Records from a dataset

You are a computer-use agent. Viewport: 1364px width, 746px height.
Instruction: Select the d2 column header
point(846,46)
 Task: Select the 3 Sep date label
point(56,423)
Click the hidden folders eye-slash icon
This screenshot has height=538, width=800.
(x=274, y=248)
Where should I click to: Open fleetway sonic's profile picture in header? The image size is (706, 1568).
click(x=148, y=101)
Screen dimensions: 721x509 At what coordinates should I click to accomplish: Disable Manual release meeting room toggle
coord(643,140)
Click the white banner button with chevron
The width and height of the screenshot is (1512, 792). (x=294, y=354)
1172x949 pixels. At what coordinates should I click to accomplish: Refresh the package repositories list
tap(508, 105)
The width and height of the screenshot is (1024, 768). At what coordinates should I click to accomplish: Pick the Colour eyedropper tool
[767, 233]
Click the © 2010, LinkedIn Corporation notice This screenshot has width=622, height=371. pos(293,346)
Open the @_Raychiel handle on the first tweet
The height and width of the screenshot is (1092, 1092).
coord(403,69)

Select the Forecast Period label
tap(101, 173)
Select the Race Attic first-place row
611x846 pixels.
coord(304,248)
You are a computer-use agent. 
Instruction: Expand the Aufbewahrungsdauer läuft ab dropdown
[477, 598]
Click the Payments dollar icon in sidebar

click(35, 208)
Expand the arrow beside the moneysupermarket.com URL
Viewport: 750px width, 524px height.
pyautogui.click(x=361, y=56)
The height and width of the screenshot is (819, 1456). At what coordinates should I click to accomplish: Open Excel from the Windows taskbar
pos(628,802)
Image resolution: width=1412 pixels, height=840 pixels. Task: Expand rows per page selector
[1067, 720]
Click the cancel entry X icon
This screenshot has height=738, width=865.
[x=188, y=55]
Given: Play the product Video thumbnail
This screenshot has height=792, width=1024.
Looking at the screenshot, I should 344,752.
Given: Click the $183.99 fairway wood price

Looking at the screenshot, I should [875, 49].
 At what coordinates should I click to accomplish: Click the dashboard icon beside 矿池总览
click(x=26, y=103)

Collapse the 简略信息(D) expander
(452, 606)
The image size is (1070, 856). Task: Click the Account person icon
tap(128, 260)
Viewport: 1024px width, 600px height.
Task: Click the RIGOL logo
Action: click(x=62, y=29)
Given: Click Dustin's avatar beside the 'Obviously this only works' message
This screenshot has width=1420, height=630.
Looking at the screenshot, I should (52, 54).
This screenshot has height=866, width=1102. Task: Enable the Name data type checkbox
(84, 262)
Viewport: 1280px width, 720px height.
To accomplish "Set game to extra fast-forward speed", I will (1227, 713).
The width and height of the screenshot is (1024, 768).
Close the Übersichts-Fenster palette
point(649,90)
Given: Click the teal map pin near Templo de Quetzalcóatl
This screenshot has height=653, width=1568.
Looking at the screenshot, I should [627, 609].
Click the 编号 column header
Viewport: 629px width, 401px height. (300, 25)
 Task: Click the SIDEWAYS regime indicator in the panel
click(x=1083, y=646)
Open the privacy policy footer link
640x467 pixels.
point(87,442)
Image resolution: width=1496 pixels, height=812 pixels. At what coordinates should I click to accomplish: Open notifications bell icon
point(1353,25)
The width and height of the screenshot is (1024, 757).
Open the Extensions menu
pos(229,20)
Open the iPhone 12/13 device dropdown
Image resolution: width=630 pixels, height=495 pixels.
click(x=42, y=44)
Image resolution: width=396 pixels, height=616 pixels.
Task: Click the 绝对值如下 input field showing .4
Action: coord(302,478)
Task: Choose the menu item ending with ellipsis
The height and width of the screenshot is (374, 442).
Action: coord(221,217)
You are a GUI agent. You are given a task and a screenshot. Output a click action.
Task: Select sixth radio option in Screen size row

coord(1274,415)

WHAT TO WORK ON
The line containing "Task: Select sixth" marks where to begin; copy it and every later line exactly, through the end of the data.

EXERCISE OUTPUT
Task: Select sixth radio option in Screen size row

coord(1274,415)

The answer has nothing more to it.